▶ Text passage

## begin

Showing posts with label Richardson Park. Show all posts
Showing posts with label Richardson Park. Show all posts

Wednesday, January 02, 2019


Jeb and Dan
Many Ridgefielders and former residents who were here for the Bicentennial celebration and the 200th anniversary of the Battle of Ridgefield will remember Jeb and Dan.
The oxen were “members” of the Fifth Connecticut Regiment, the Ridgefield-based group that recreated a military outfit that had existed in the Revolution.
The animals were acquired late in 1974 and appeared in many parades and re-enactments here and in the Northeast. Their main job was to pull the Fifth’s cannon.
Jeb and Dan were cared for by Dave Hebert, who was the Parks and Recreation superintendent in the early and mid-1970s. Hebert lived in a town-owned cottage at Richardson Park on North Salem Road, where the oxen also stayed.
This picture was taken in March 1975 by Perry Ruben. Perry (a woman) lived in Georgetown and did a lot of photography for The Ridgefield Press and Redding Pilot in that era.
She writes on the back of this picture: “Dan and Jeb have changed places and are now steers — young oxen. They have calmed considerably under Mr. Hebert’s steady training, and now stand still on order when the ox-goad is laid on their shoulders. Dan holds his head lower, is bigger and will be the better ox.”
After the hoop-la of the Bicentennial in 1976 and battle anniversary a year later, Jeb and Dan got fewer assignments. And around then Hebert left his Ridgefield post to work elsewhere.
So Jeb and Dan did what many Revolutionary soldiers did after the war: They became farmers. Well, they portrayed farmers, living on the farm of the Stamford Museum and Nature Center, where thousands of visiting children got to see them in an agricultural setting.
The last mention we could find of them occurred in 1982 when they were still part of the museum farm. Since oxen can live for 20 years, we assume they continued to reside there or were moved to a real farm where they grazed peacefully for the rest of their days.

Friday, May 11, 2018


Anne S. Richardson: 
Benefactor Par Excellence
For most Ridgefielders, her name is the park on North Salem Road or the auditorium at Ridgefield High School. However, Anne S. Richardson was once one of the most influential women in town, “a moving spirit for its preservation and betterment,” The Press reported when she died in 1965. 
A half century after her death, she is still helping Ridgefield and the region.

## end

▶ Stored records

## begin

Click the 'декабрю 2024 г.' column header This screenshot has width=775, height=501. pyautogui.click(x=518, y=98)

## end
## begin

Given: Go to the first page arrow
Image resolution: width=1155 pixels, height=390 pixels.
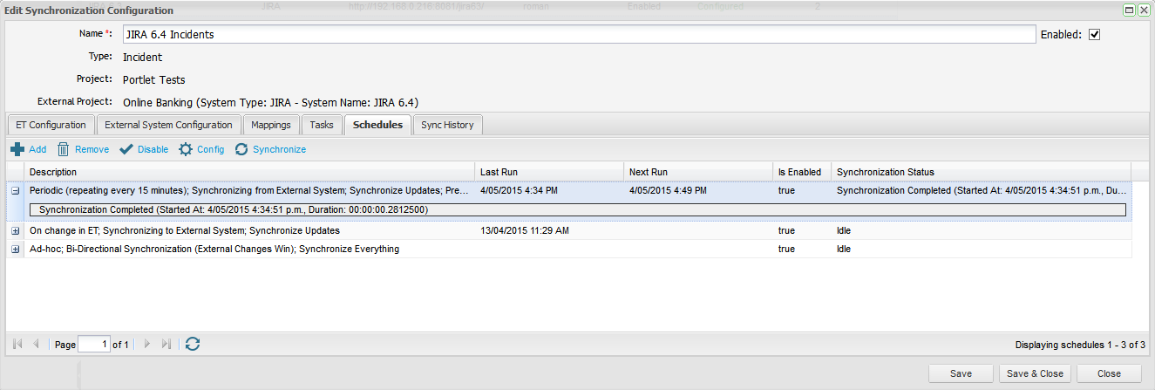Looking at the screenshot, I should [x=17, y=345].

## end

▶ Exercise task A
In the text about the oxen Jeb and Dan, what was their main job?
▶ Exercise task B
Extract the section of the text on Jeb and Dan that lies between "The last mention" and "of their days.", inclusive.

▶ Answer A
To pull the Fifth Connecticut Regiment's cannon.

▶ Answer B
The last mention we could find of them occurred in 1982 when they were still part of the museum farm. Since oxen can live for 20 years, we assume they continued to reside there or were moved to a real farm where they grazed peacefully for the rest of their days.